> Task directions:
Please print the listing that follows word for word, but skip any pictures it holds.

> Input data:
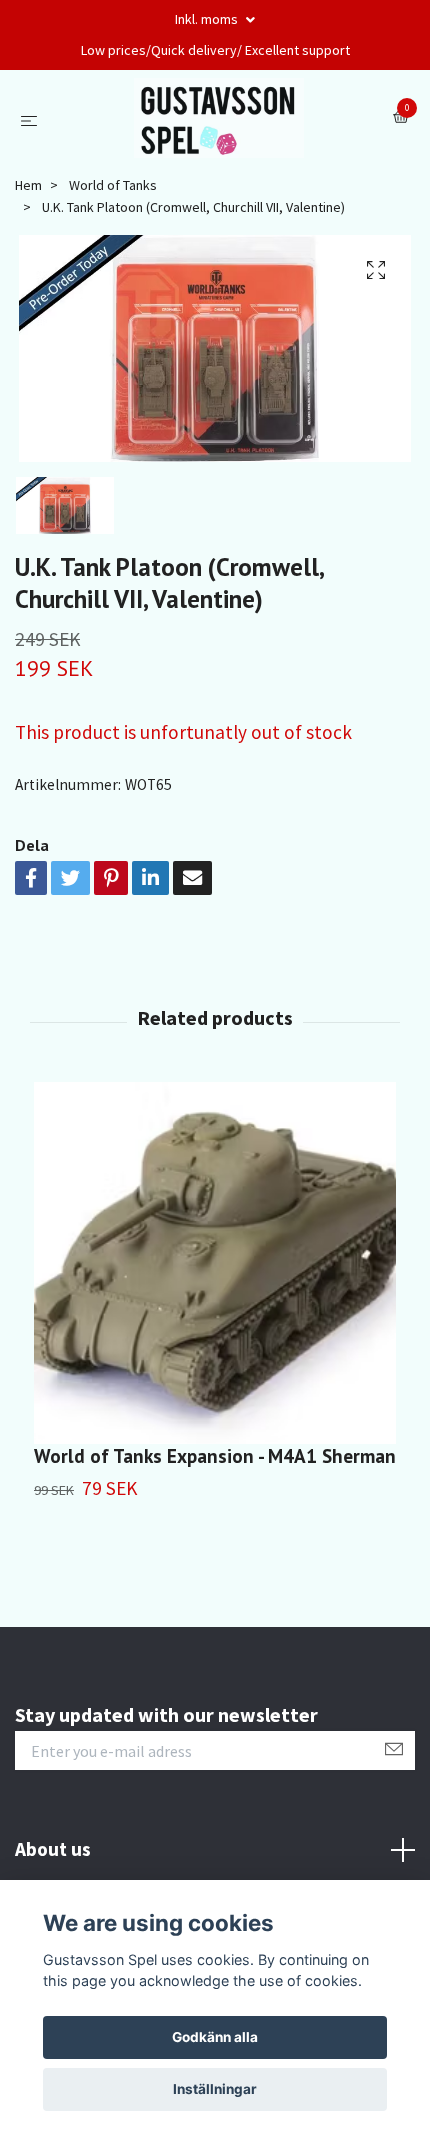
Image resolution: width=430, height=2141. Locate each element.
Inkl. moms (208, 19)
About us (53, 1849)
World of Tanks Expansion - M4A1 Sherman (215, 1455)
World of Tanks (113, 185)
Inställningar (215, 2089)
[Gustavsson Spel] (219, 118)
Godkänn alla (215, 2037)
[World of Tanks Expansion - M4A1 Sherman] (215, 1263)
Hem (28, 185)
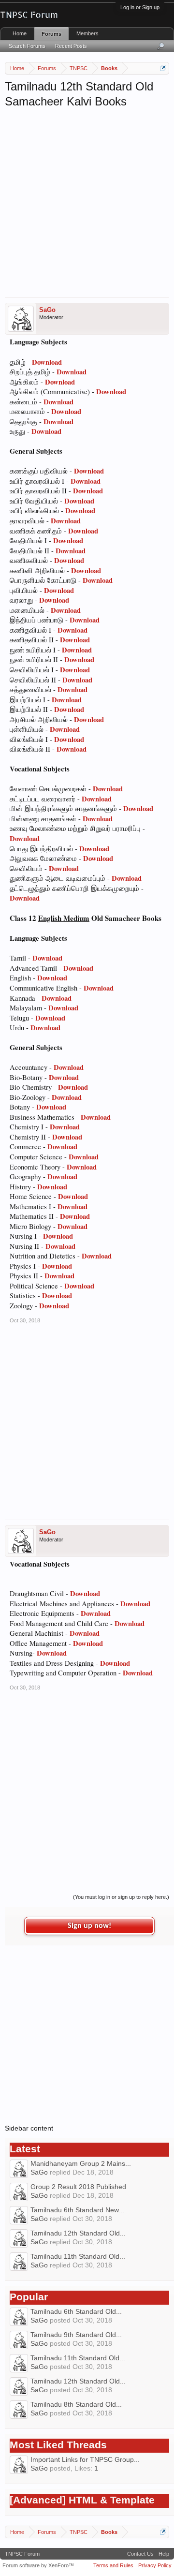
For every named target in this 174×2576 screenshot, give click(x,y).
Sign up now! (89, 1926)
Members (87, 33)
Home (20, 33)
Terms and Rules (113, 2565)
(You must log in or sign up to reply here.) (121, 1897)
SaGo (47, 309)
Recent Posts (71, 46)
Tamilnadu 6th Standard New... (77, 2210)
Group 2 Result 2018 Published (78, 2187)
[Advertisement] (87, 201)
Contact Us (140, 2554)
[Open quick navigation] (163, 68)
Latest (25, 2149)
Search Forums (27, 46)
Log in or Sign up (140, 7)
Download (47, 362)
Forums (51, 34)
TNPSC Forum (22, 2554)
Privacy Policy (155, 2565)
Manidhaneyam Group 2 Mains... (80, 2163)
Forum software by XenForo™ (38, 2565)
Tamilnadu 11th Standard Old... (77, 2256)
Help (164, 2554)
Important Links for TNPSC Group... (85, 2459)
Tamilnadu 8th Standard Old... (76, 2404)
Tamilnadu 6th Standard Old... (76, 2311)
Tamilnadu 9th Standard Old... (76, 2335)
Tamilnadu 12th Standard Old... (78, 2233)
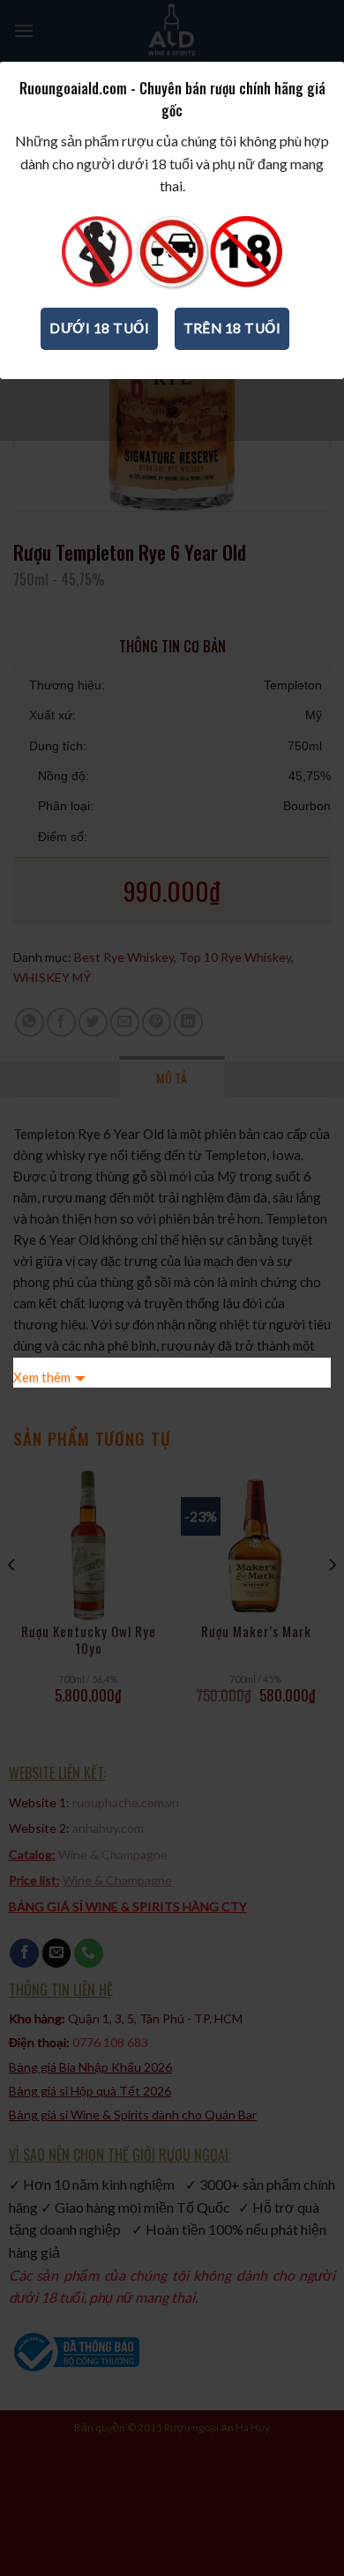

> Answer to this exercise:
Image resolution: width=430, height=2141. Locate each element.
Inkl. moms (208, 19)
About us (53, 1849)
World of Tanks Expansion - M4A1 Sherman (215, 1455)
World of Tanks (113, 185)
Inställningar (215, 2089)
[Gustavsson Spel] (219, 118)
Godkänn alla (215, 2037)
[World of Tanks Expansion - M4A1 Sherman] (215, 1263)
Hem (28, 185)
For every named target in this 174×2576 screenshot, give click(x,y).
Sign up now! (89, 1926)
Members (87, 33)
Home (20, 33)
Terms and Rules (113, 2565)
(You must log in or sign up to reply here.) (121, 1897)
SaGo (47, 309)
Recent Posts (71, 46)
Tamilnadu 6th Standard New... (77, 2210)
Group 2 Result 2018 Published (78, 2187)
[Advertisement] (87, 201)
Contact Us (140, 2554)
[Open quick navigation] (163, 68)
Latest (25, 2149)
Search Forums (27, 46)
Log in or Sign up (140, 7)
Download (47, 362)
Forums (51, 34)
TNPSC Forum (22, 2554)
Privacy Policy (155, 2565)
Manidhaneyam Group 2 Mains... (80, 2163)
Forum software by XenForo™ (38, 2565)
Tamilnadu 11th Standard Old... (77, 2256)
Help (164, 2554)
Important Links for TNPSC Group... (85, 2459)
Tamilnadu 8th Standard Old... (76, 2404)
Tamilnadu 6th Standard Old... (76, 2311)
Tamilnadu 9th Standard Old... (76, 2335)
Tamilnadu 12th Standard Old... (78, 2233)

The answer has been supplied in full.